» **Exercise description**:
Rewrite the lines from the one containing "Personnaliser [Personnaliser (fenêtre" through the end of the records, changing "Preferred Retailer" to "Preferred Store" and leaving everything else as it is. Leave the pictures out.
────────────────────
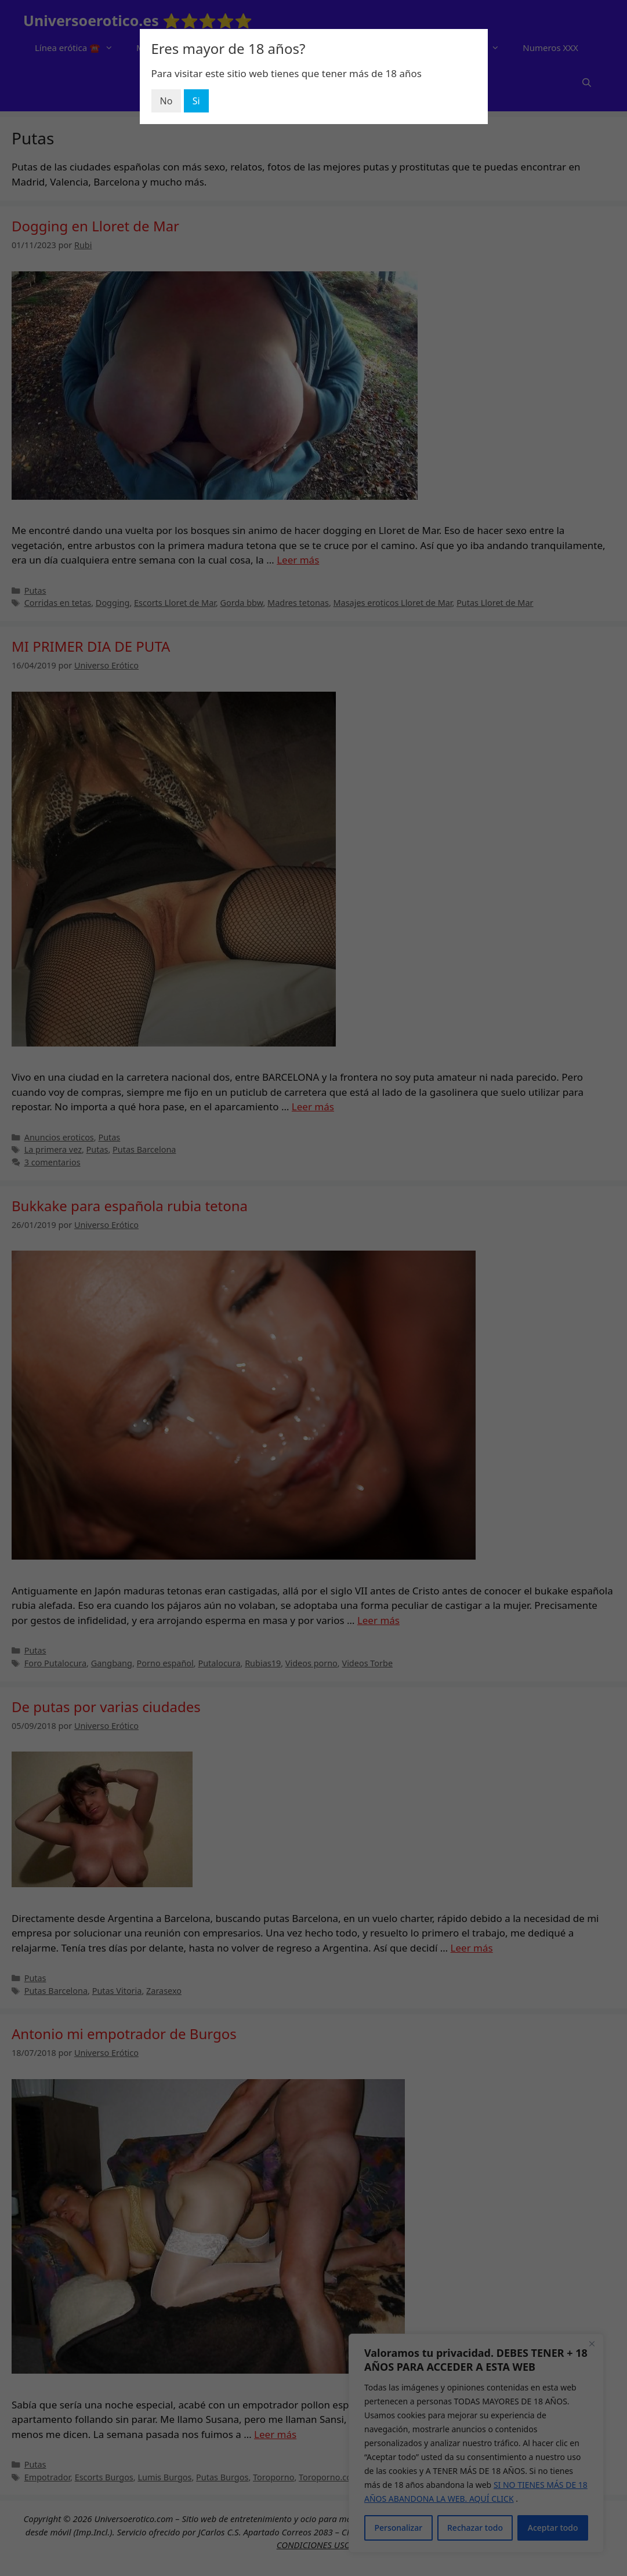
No (166, 101)
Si (196, 101)
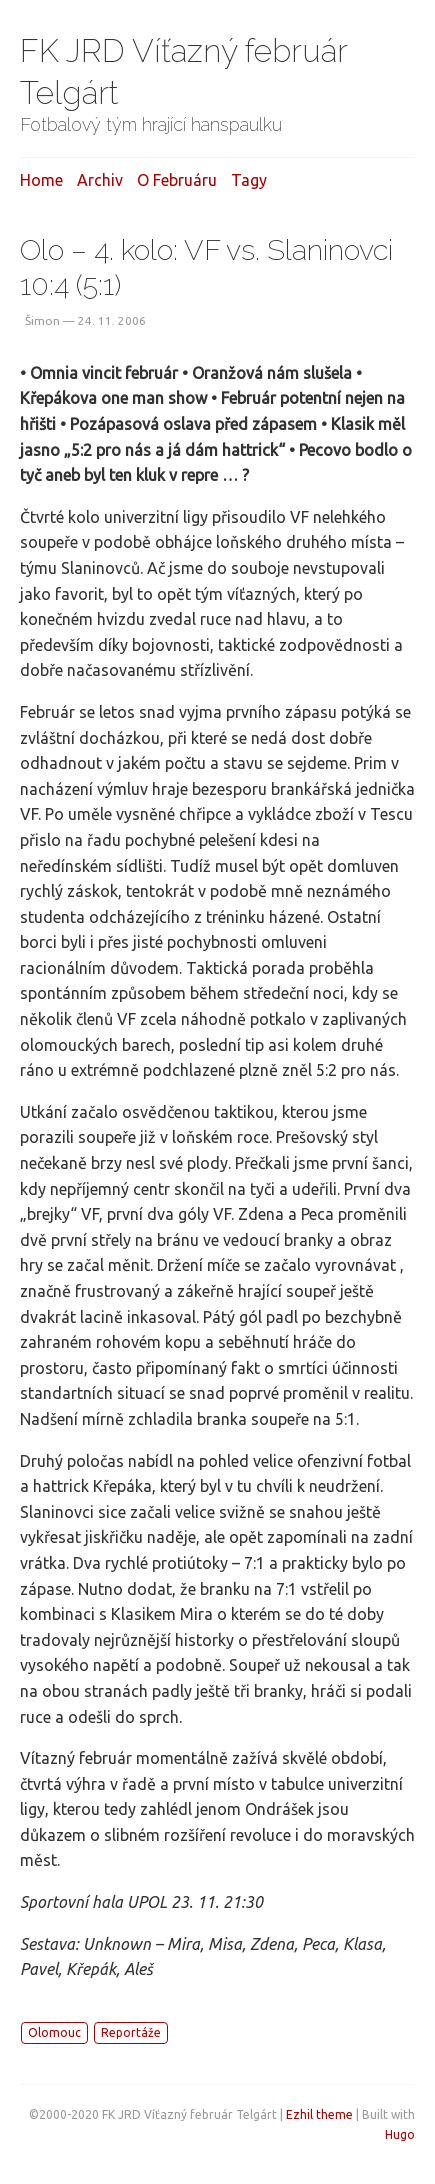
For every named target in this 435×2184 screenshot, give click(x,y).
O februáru (177, 180)
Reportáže (131, 2032)
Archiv (100, 180)
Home (41, 180)
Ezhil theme (319, 2114)
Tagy (249, 180)
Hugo (400, 2134)
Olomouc (54, 2032)
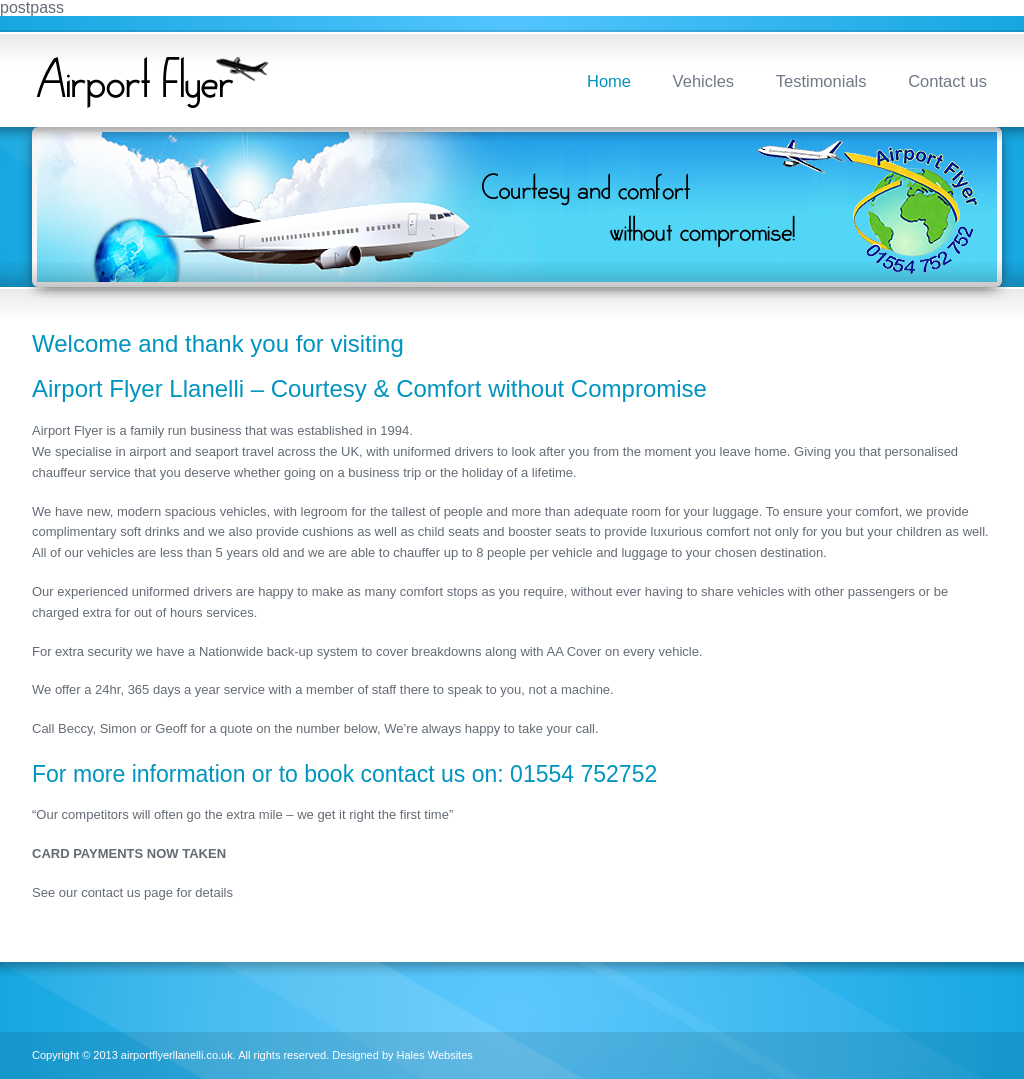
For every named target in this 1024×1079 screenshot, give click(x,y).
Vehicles (703, 81)
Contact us (947, 81)
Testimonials (821, 81)
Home (609, 81)
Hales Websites (435, 1055)
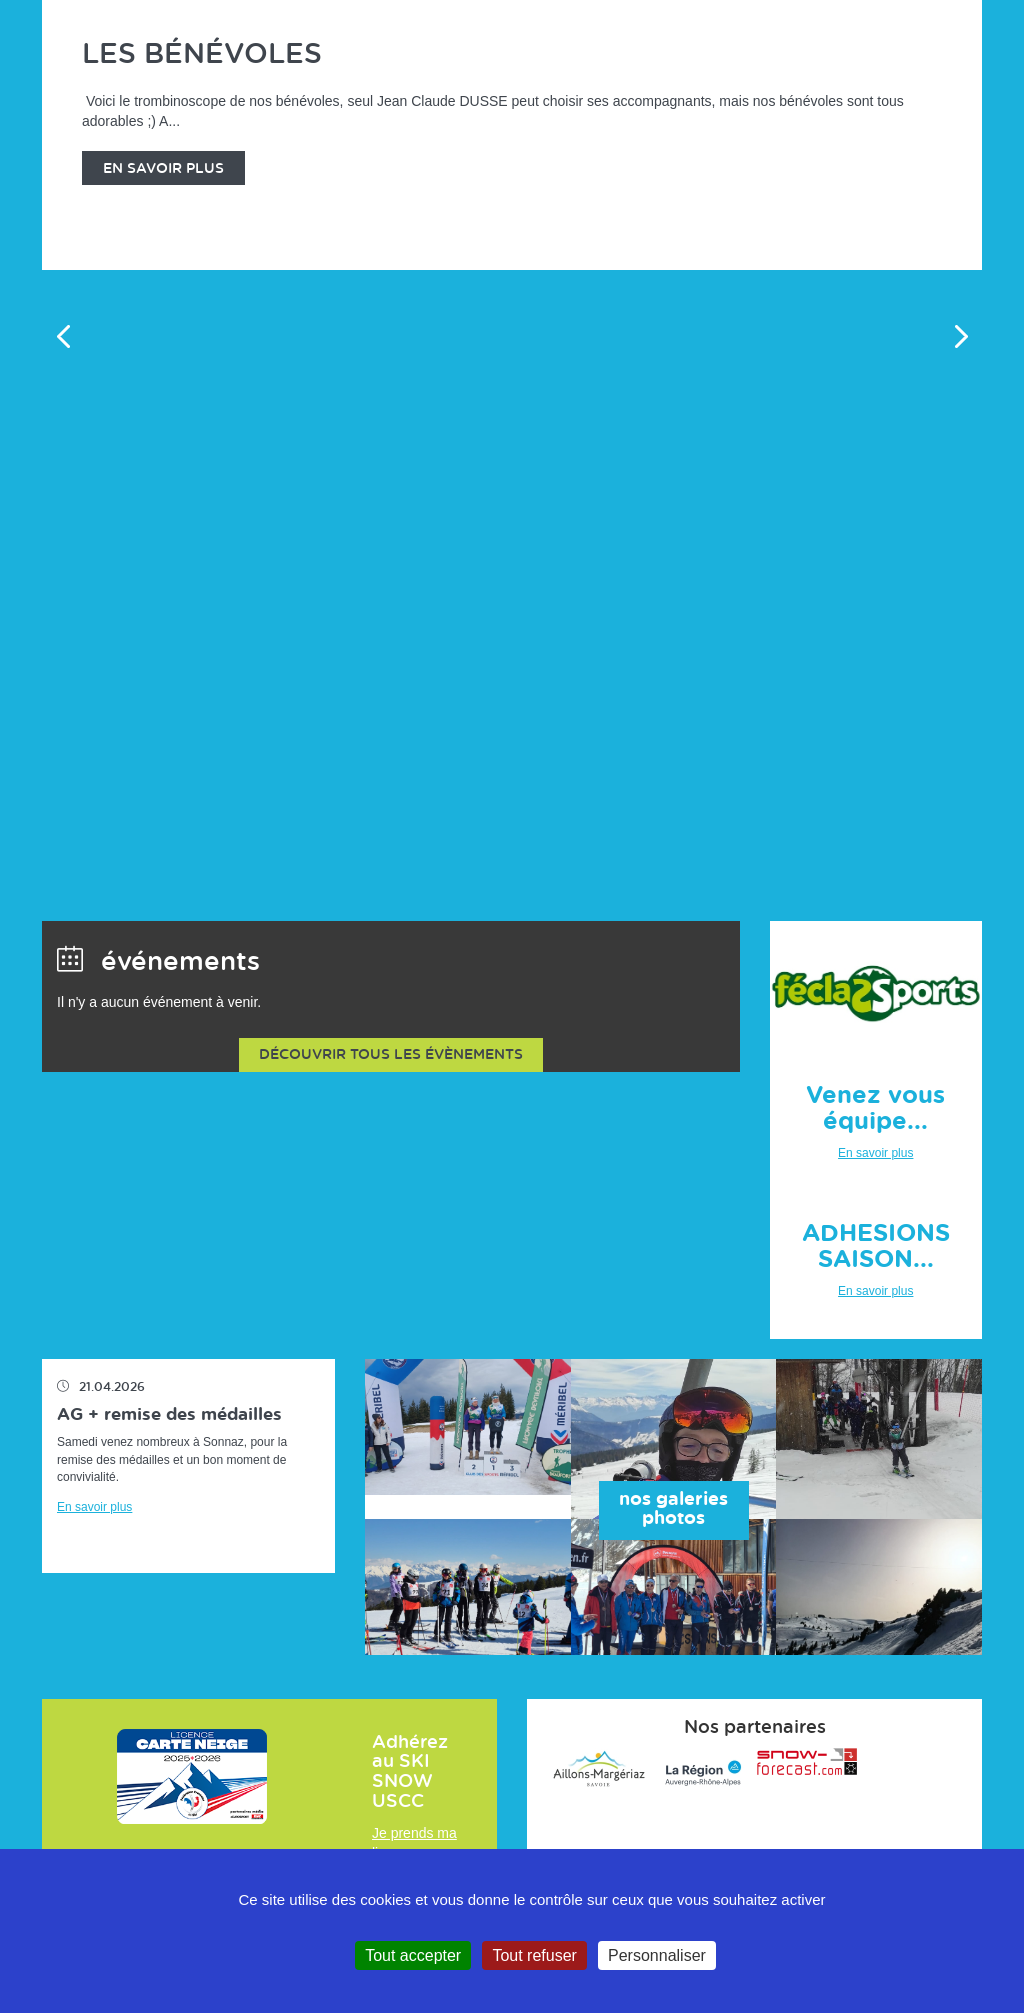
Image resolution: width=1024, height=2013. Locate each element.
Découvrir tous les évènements (391, 1055)
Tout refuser (534, 1955)
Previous (63, 336)
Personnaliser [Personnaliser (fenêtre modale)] (657, 1955)
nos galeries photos (673, 1510)
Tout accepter (413, 1955)
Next (961, 336)
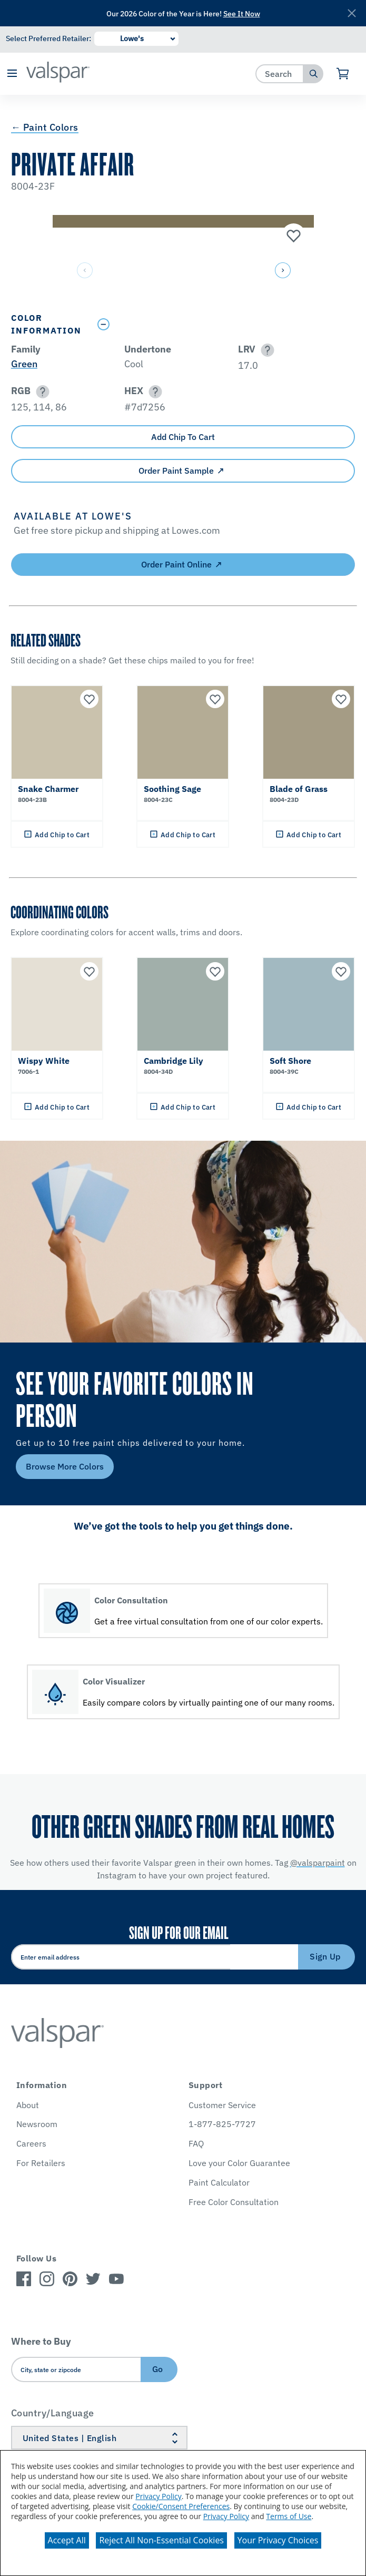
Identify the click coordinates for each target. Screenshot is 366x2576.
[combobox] (279, 73)
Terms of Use (288, 2516)
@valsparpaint (317, 1862)
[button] (12, 74)
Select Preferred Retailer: (48, 38)
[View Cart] (343, 74)
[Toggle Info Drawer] (224, 324)
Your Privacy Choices (278, 2540)
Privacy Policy (158, 2496)
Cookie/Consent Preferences (181, 2506)
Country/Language (52, 2413)
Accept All (67, 2540)
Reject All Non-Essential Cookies (161, 2540)
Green (24, 364)
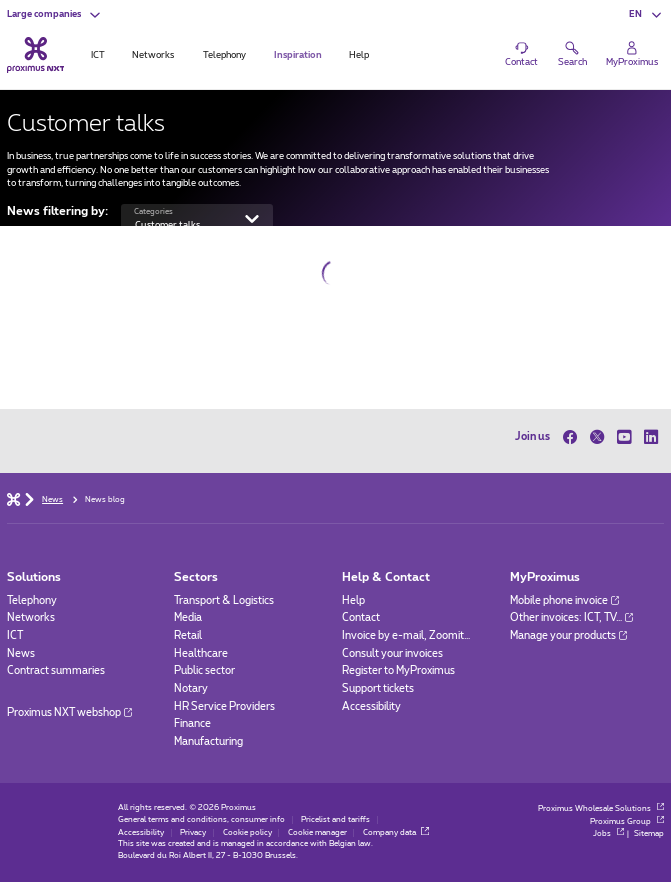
────────────────────
» **Task response**:
Personnaliser [Personnaliser (fenêtre modale)] (657, 1955)
nos galeries photos (673, 1510)
Tout accepter (413, 1955)
Next (961, 336)
Identify the click coordinates for each target. Screenshot is 366x2576.
[combobox] (279, 73)
Terms of Use (288, 2516)
@valsparpaint (317, 1862)
[button] (12, 74)
Select Preferred Store: (48, 38)
[View Cart] (343, 74)
[Toggle Info Drawer] (224, 324)
Your Privacy Choices (278, 2540)
Privacy Policy (158, 2496)
Cookie/Consent Preferences (181, 2506)
Country/Language (52, 2413)
Accept All (67, 2540)
Reject All Non-Essential Cookies (161, 2540)
Green (24, 364)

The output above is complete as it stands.